Cependant la Cour de cassation laisse aux juges du fond le soin d'interpréter la volonté du souscripteur pour déterminer s'il a voulu, malgré la présence de plusieurs bénéficiaires de premier rang, permettre néanmoins la « représentation » en cas de prédécès de l'un d'entre eux : avec une rédaction « mes enfants par parts égales, nés ou à naître, à défaut de l'un ses descendants, à défaut mes héritiers », la représentation par ses descendants d'un des enfants pourtant décédé avant la souscription du contrat a été admise (Cass. 2e civ. 10-04-2008 n° 07-12.992).
5) Décès du bénéficiaire postérieur à celui du stipulant
Si le bénéficiaire de premier rang a accepté la clause avant de décéder à son tour, le bénéficiaire à titre subsidiaire n'a aucun droit sur la prestation garantie.
Si le bénéficiaire de premier rang n'a pas accepté la clause avant de décéder à son tour, la jurisprudence considère traditionnellement que la prestation garantie doit revenir aux héritiers du bénéficiaire, « sauf lorsque le stipulant a désigné outre ce bénéficiaire, des bénéficiaires subsidiaires, sans réserver les droits des héritiers du premier nommé » (en ce sens, notamment, Cass. 1e civ. 10-6-1992 n° 90-20.262).
Le bénéfice de la stipulation est transmis aux héritiers du bénéficiaire désigné, sauf manifestation contraire de volonté du stipulant (Cass. 2e civ., 23 oct. 2008, n° 07-19.163) : dans une affaire ou la clause bénéficiaire désignait les deux «enfants, par parts égales, à défaut les descendants », la Cour de cassation a estimé que cette clause comportait deux stipulations distinctes (une par enfant) et devait être interprétée comme la volonté qu'à défaut d'un enfant les descendants de celui-ci recueillent sa part.

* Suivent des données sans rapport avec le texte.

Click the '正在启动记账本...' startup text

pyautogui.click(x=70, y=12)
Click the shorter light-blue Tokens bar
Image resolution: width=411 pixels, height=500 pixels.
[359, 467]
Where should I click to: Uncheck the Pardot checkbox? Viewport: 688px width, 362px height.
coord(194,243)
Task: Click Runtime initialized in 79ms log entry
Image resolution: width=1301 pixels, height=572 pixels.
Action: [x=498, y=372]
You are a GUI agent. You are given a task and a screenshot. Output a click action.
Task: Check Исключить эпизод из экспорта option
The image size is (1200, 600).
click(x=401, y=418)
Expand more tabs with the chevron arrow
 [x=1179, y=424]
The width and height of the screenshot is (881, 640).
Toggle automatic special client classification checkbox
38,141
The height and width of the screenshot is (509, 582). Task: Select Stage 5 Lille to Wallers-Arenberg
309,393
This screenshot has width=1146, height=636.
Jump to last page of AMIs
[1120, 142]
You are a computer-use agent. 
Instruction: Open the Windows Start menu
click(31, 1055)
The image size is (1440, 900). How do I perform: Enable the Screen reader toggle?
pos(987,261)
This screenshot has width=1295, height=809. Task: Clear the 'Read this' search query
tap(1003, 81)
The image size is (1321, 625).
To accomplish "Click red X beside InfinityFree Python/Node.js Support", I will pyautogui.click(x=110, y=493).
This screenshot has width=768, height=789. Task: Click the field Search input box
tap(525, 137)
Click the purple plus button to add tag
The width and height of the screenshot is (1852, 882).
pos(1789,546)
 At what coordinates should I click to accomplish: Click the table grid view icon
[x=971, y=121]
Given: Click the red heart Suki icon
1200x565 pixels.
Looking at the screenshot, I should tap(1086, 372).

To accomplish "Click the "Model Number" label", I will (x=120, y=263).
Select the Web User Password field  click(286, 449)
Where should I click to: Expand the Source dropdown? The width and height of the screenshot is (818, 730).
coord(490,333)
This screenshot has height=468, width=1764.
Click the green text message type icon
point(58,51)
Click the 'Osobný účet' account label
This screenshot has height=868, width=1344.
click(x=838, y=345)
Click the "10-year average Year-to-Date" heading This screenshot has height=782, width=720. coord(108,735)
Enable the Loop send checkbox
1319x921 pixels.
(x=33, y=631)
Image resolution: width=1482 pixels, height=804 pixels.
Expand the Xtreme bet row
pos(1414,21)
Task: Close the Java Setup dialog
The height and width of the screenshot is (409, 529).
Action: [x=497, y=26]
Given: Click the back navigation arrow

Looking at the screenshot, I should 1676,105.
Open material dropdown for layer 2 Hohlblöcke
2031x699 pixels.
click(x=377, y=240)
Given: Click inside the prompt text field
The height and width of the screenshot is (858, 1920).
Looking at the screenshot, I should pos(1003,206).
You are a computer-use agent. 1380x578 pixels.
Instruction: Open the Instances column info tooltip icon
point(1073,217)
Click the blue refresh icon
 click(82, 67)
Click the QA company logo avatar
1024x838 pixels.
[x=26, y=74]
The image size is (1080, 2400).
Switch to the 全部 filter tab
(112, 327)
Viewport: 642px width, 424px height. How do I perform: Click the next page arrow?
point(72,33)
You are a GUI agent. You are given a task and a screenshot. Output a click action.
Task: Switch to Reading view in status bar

Si le bénéfice de la stipulation est en principe transmis aux héritiers du bénéficiaire désigné lorsque celui-ci vient à décéder après le stipulant mais sans avoir déclaré son acceptation, il en va autrement lorsque le stipulant, souscripteur de l'assurance vie, a désigné d'autres bénéficiaires de même rang ou en sous-ordre, sans réserver les droits des héritiers des bénéficiaires premiers nommés (Cass. 1re civ., 5 nov. 2008, n° 07-14. 598 : la Cour de cassation a écarté les enfants du fils décédé sans avoir accepté en considérant que la clause par laquelle la souscriptrice avait désigné « ses enfants nés ou à naître et à défaut ses héritiers » ne réservait pas les droits des héritiers des bénéficiaires premiers nommés).